The aim of the 24-hour industrial action is to increase the pressure on employers in collective bargaining. Verdi has called around 120,000 employees in the transport and infrastructure sector to strike – also in municipal ports, at locks, in the water and shipping administration and at the motorway company.
Parallel to the strike, trade unions and employers in the public sector will meet again this Monday for talks. At the EVG, further negotiations with Deutsche Bahn and other railway companies will take place later. Verdi boss Frank Werneke emphasized: “The strike day in the transport sector should once again make it unmistakably clear to employers that the employees clearly support our demands.”

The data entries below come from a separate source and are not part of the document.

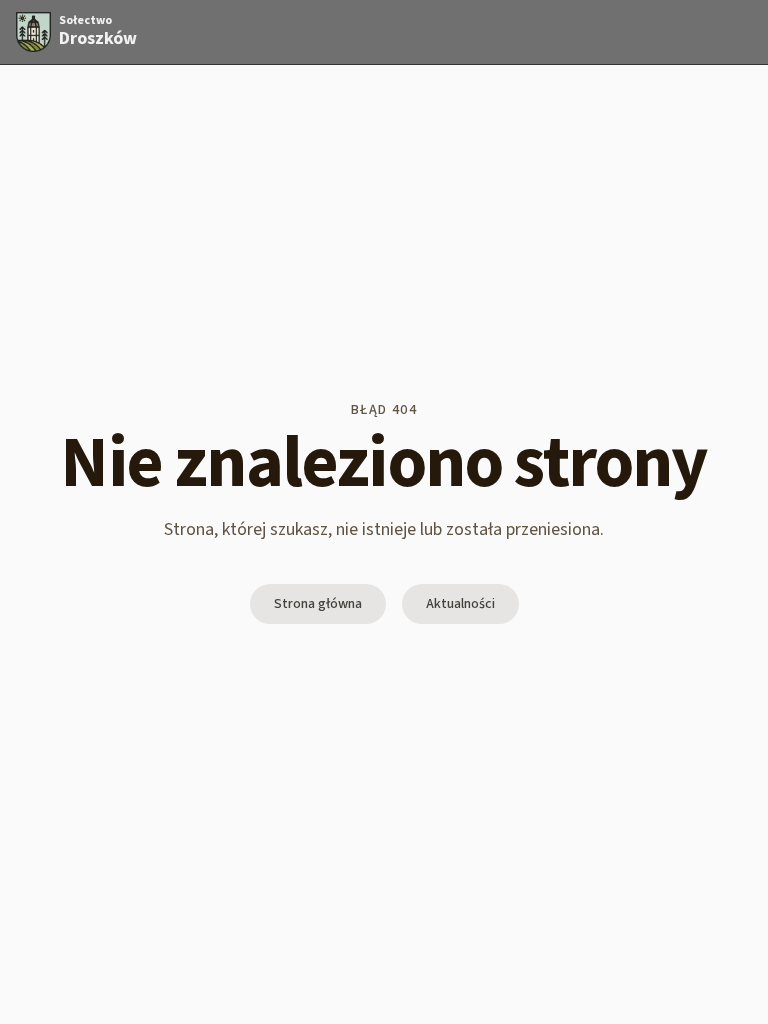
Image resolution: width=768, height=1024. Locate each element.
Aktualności (460, 604)
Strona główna (318, 604)
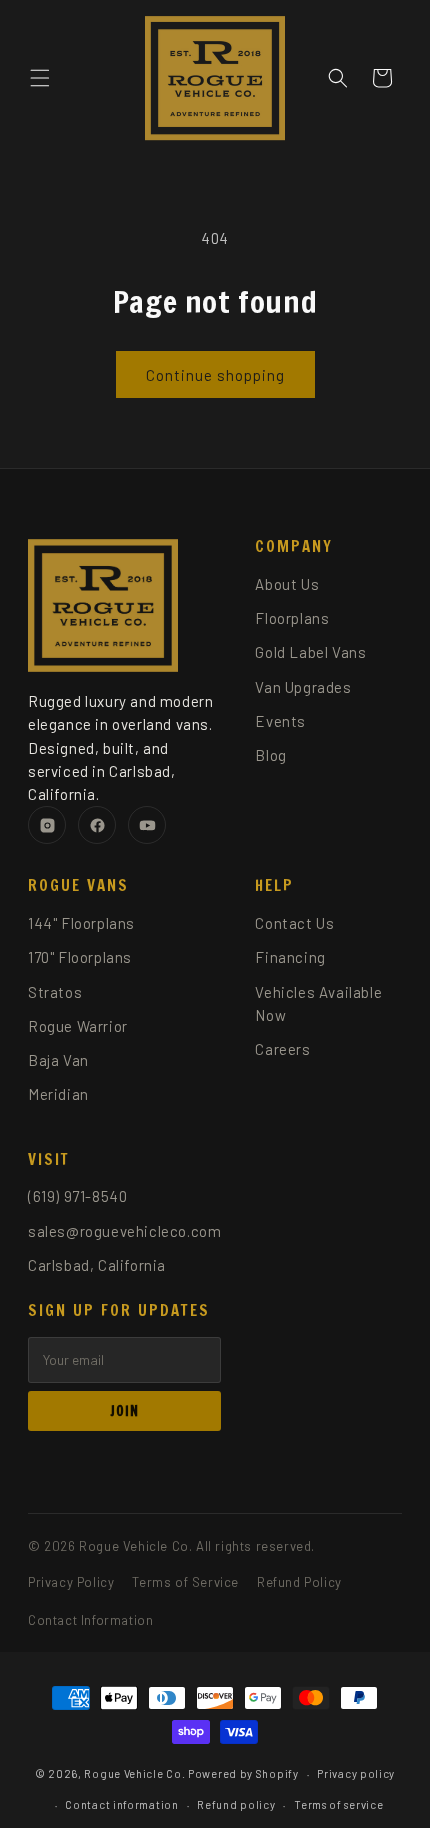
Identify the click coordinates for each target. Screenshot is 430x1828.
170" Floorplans (80, 957)
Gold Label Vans (310, 652)
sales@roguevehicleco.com (124, 1231)
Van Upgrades (303, 687)
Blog (270, 755)
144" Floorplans (81, 923)
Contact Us (294, 923)
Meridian (58, 1094)
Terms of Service (185, 1582)
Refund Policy (299, 1582)
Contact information (121, 1804)
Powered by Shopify (243, 1773)
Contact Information (90, 1620)
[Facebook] (97, 825)
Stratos (55, 992)
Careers (282, 1049)
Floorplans (292, 618)
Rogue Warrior (78, 1026)
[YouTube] (147, 825)
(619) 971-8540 (77, 1196)
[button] (40, 78)
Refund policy (236, 1804)
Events (280, 721)
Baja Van (58, 1060)
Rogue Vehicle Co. (134, 1773)
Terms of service (338, 1804)
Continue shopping (215, 375)
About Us (287, 584)
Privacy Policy (71, 1582)
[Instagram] (47, 825)
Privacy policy (356, 1773)
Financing (290, 957)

The next round of negotiations is scheduled for Monday to Wednesday in Potsdam
The EVG is negotiating for around 230,000 employees at 50 train and bus companies, for whom they want twelve percent more wages, but at least 650 euros more per month. Verdi is negotiating for the approximately 2.5 million public sector employees at the federal and local governments, including those working in local transport and at airports. The union demands 10.5 percent more, but at least 500 euros per month. “For many thousands of employees, it is a question of existence whether there are decent salary increases,” said Verdi boss Frank Werneke picture on sunday. He spoke of the biggest strike since 1992.
The next round of negotiations is scheduled for Monday to Wednesday in Potsdam. The German district association expects difficult wage negotiations because of the major strike. “Such demonstrations of power during ongoing negotiations clearly overshoot the target,” said the President, Ostholstein District Administrator Reinhard Sager (CDU). Editorial network Germany.
The German Association of Towns and Municipalities warned of a financial overload on the municipalities and predicted higher burdens for the citizens. Association general manager Gerd Landsberg said Picture (Monday), many municipalities would have to raise garbage fees or property taxes. In addition, many municipalities could invest less money in the renovation of school buildings in the future.